Exercise objective:
Starting with the line that contains "Screen dimensions: 380x422", repeat each line exactly through the final line of the listing. No picture should appear in the copy.

Given information:
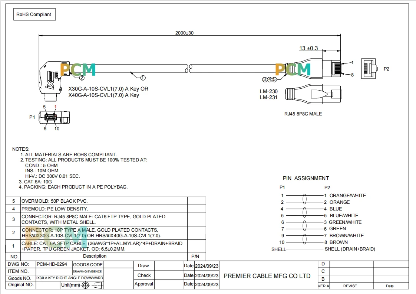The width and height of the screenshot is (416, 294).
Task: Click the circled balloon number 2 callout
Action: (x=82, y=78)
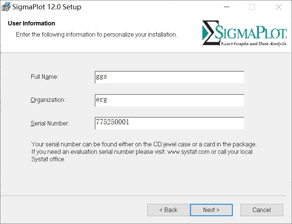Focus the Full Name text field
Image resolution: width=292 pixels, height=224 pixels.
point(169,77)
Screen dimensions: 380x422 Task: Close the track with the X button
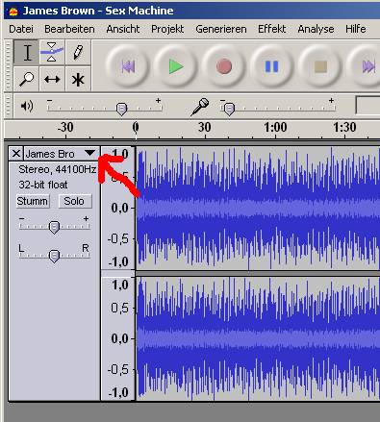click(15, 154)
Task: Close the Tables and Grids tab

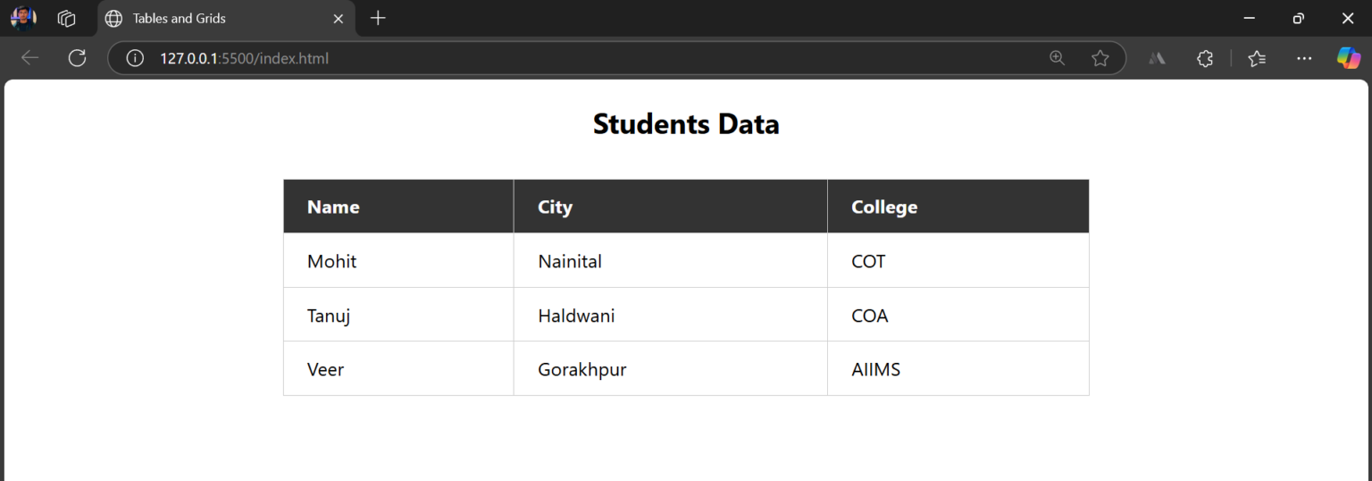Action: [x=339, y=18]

Task result:
Screen dimensions: 380x422 Task: Close the track with the X button
click(15, 154)
Task: Close the Tables and Grids tab

Action: [x=339, y=18]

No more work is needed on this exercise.